Governance / versioning
One benefit of having a service description document is that you can see when it changes. Even if you reduce this to a simple binary value (did it change since I last checked, y/n) there’s value in this. Even better if you can introspect the description document to see which requests are affected by the change. And whether the change is backward-compatible. Offering the “before” XSD and the “after” XSD is almost useless for automatic processing. It’s unlikely that some automated XSD inspection can tell me whether I can keep using my previous messages or I need to update them. A simple machine-readable declaration of that fact would be a lot more useful.
I just listed three, but there are other application management use cases, like governance/auditing, that need a service description.
In the SOAP world, we usually make do with WSDL for these tasks, not because it’s the best tool (all we really need is a way to classify requests in “buckets” – call them “operations” if you want – based on the content of the message) but because WSDL is the only understanding that is shared between the caller and the application.

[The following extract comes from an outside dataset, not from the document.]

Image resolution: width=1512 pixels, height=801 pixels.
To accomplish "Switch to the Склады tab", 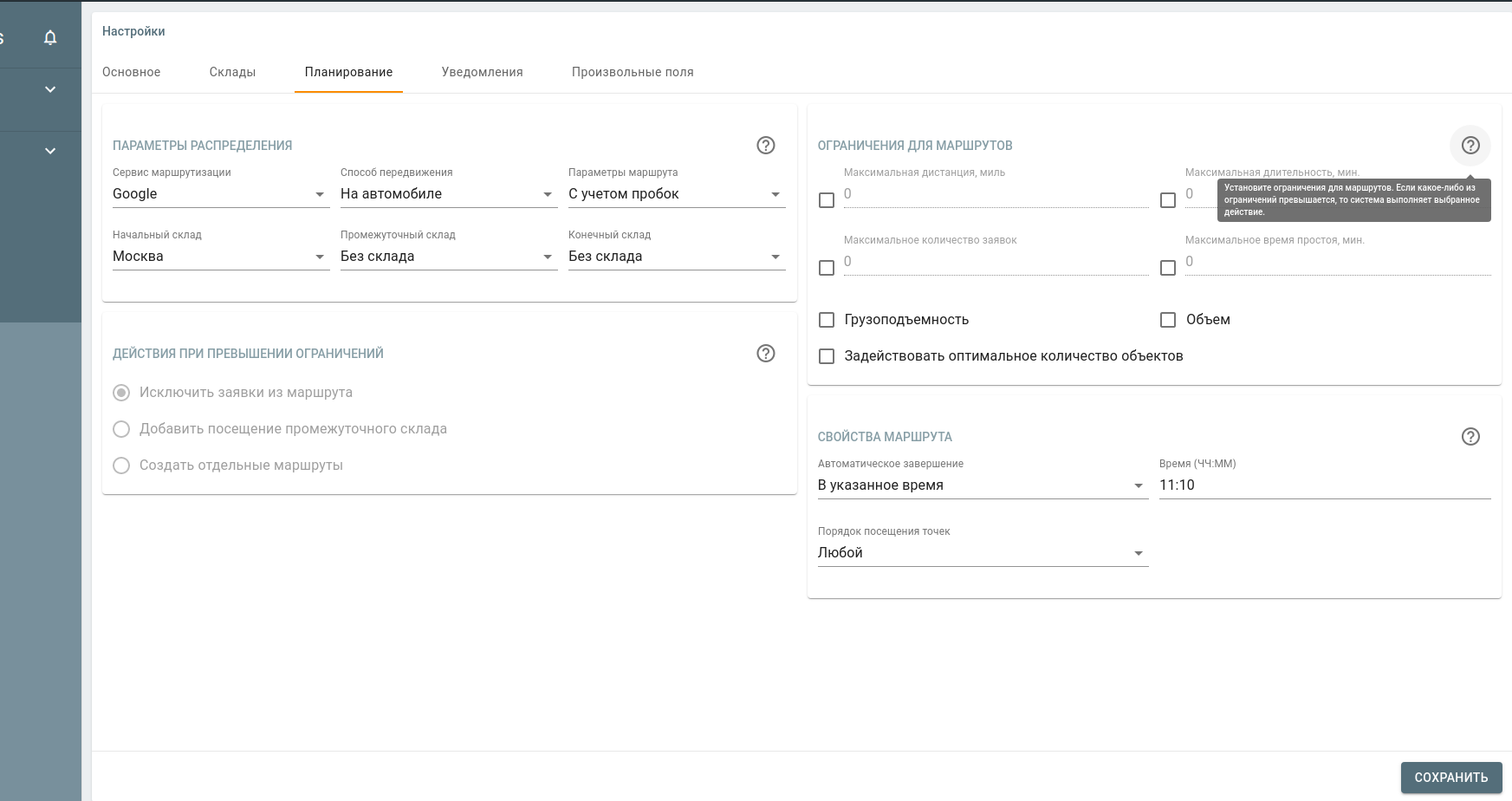I will click(232, 72).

By now some of you may have already drafted in your head the comment you are going to post explaining why this is not a problem if people just use REST. And it’s true that with REST there is a default categorization of incoming messages. A simple matrix with the various verbs as columns (GET, POST…) and the various resource types as rows. Each message can be unambiguously placed in one cell of this matrix, so I don’t need a service description document to have a request classification on which I can attach SLAs and policies. Granted, but keep these three things in mind:
- This default categorization by verb and resource type can be a quite granular. Typically you wouldn’t have that many different policies on your application. So someone who understands the application still needs to group the invocations into message categories at the right level of granularity.
- This matrix is only meaningful for the subset of “RESTful” apps that are truly… RESTful. Not for all the apps that use REST where it’s an easy mental mapping but then define resource types called “operations” or “actions” that are just a REST veneer over RPC.
- Even if using REST was a silver bullet that eliminated the need for service definitions, as an application management vendor I don’t get to pick the applications I manage. I have to have a solution for what customers actually do. If I restricted myself to only managing RESTful applications, I’d shrink my addressable market by a few orders of magnitude. I don’t have an MBA, but it sounds like a bad idea.
This is not a SOAP versus REST post. This is not a XML versus JSON post. This is not a WSDL versus WADL post. This is just a post lamenting the fact that the industry seems to have either boxed service definitions into a very limited use case, or given up on them altogether. It I wasn’t recovering from standards burnout, I’d look into a versatile mechanism for describing application services in a way that is geared towards message classification more than validation.